DATA PROVIDED:
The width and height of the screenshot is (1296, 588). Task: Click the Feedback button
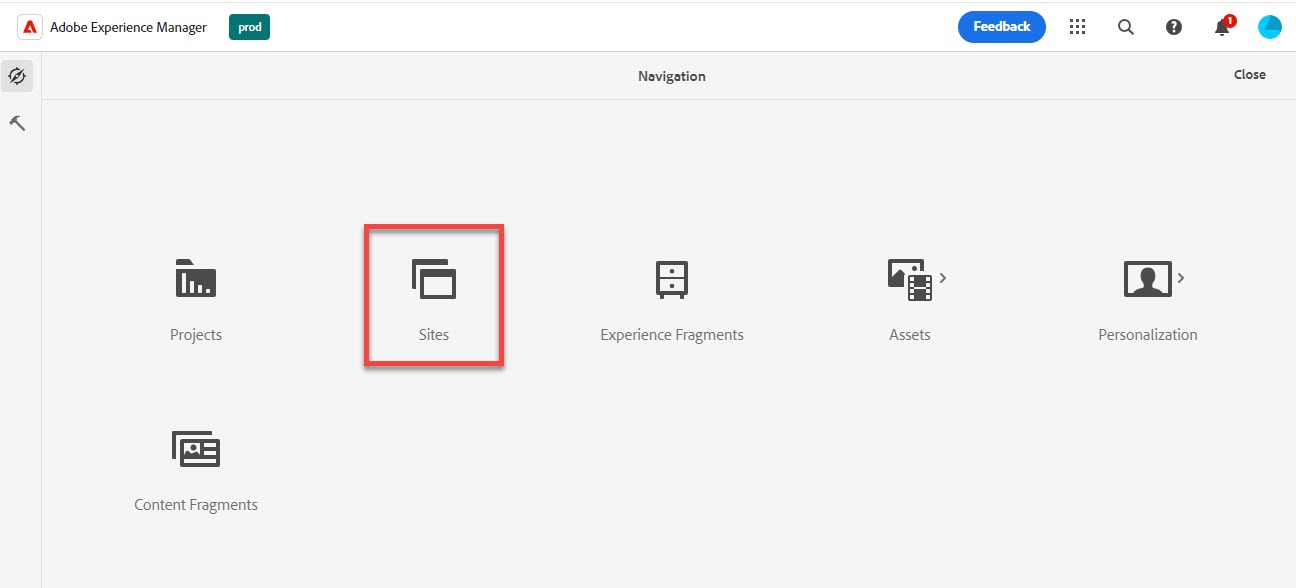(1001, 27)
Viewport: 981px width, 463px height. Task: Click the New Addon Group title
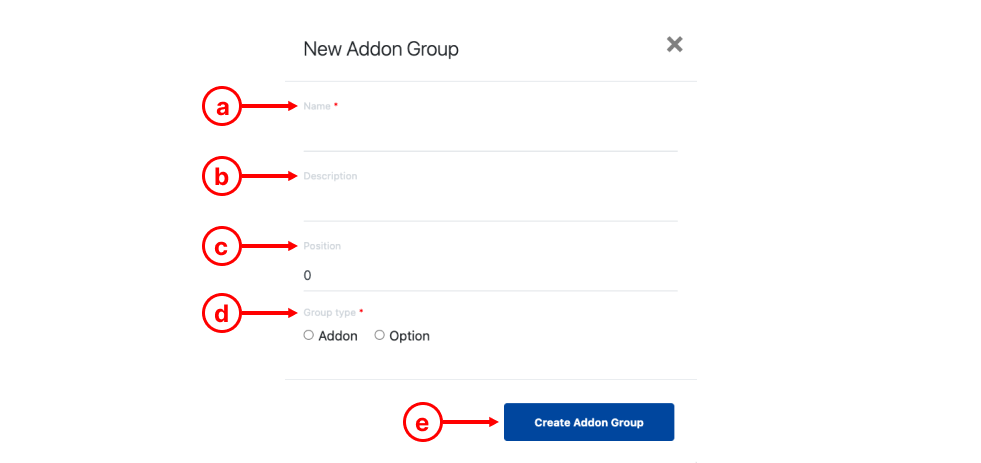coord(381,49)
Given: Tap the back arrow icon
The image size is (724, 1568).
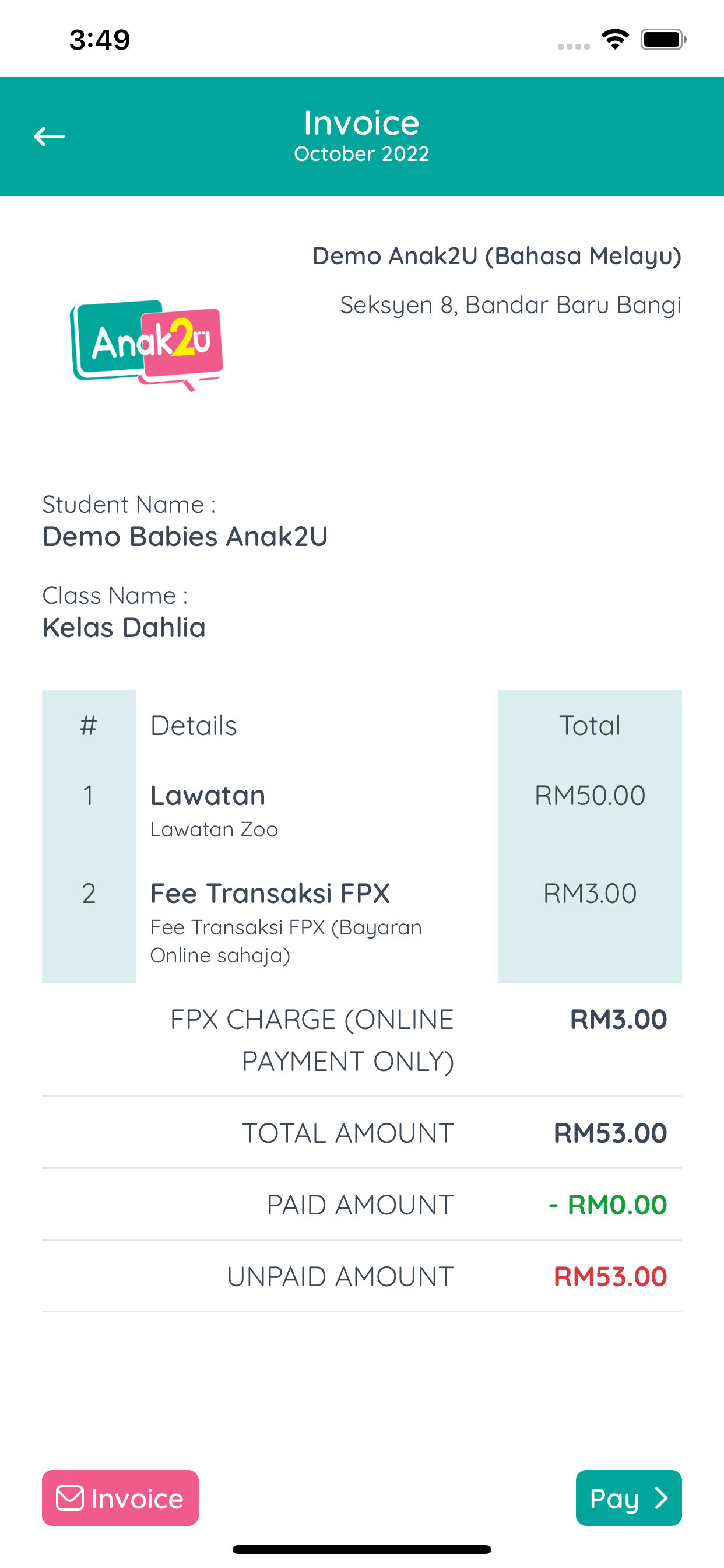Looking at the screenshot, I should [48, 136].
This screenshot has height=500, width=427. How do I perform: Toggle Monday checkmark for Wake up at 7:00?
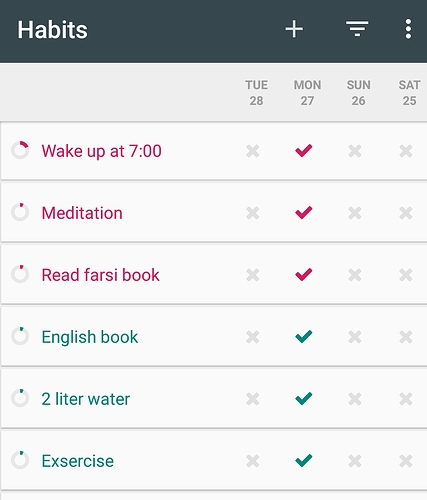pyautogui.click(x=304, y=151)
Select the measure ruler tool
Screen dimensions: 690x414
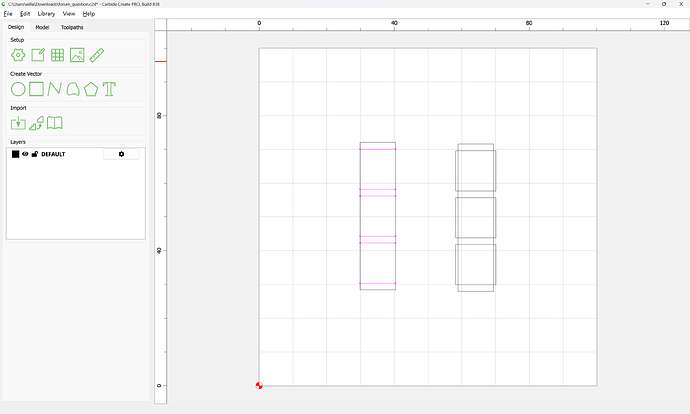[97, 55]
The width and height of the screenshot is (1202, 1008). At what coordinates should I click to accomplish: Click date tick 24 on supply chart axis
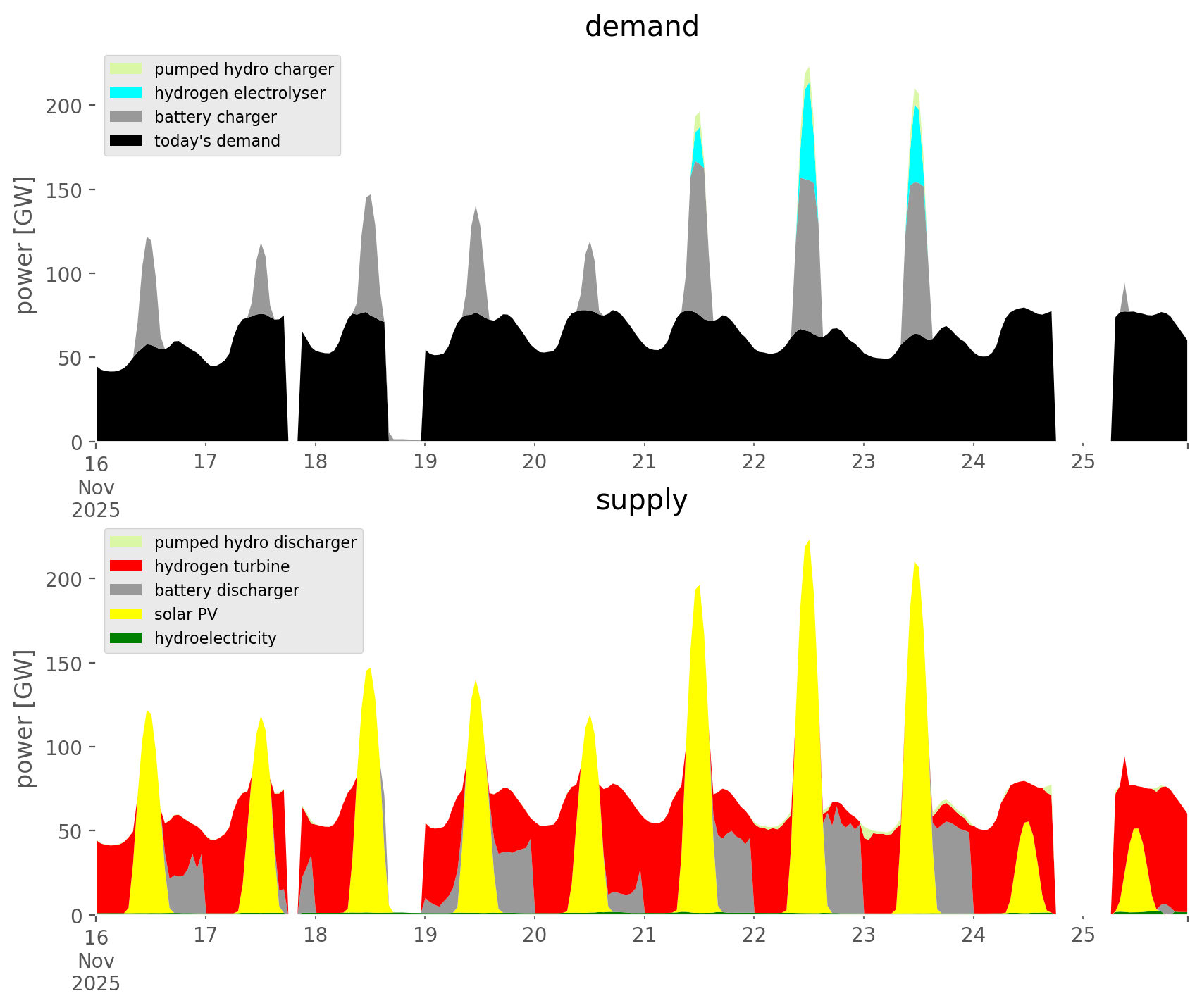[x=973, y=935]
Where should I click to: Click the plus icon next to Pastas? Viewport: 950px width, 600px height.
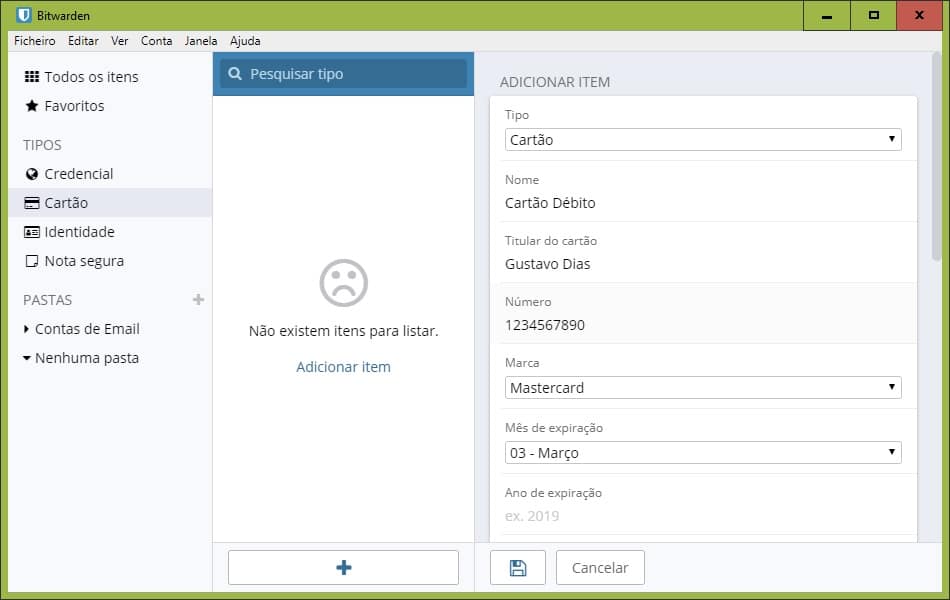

DIRECTIVE:
Rewrite everything from "Viewport: 981px width, 463px" down to the end of the items, replacing "icon" with "symbol" and changing nothing else. Omit the pictures.

OUTPUT BELOW:
Viewport: 981px width, 463px height. Task: Click the New Addon Group title
coord(381,49)
Given: Tap the back arrow symbol
The image size is (724, 1568).
Looking at the screenshot, I should [48, 136].
This screenshot has height=500, width=427. How do I perform: Toggle Monday checkmark for Wake up at 7:00?
pyautogui.click(x=304, y=151)
Select the measure ruler tool
Screen dimensions: 690x414
[97, 55]
The width and height of the screenshot is (1202, 1008). At what coordinates should I click to accomplish: Click date tick 24 on supply chart axis
[x=973, y=935]
Where should I click to: Click the plus symbol next to Pastas? Viewport: 950px width, 600px height.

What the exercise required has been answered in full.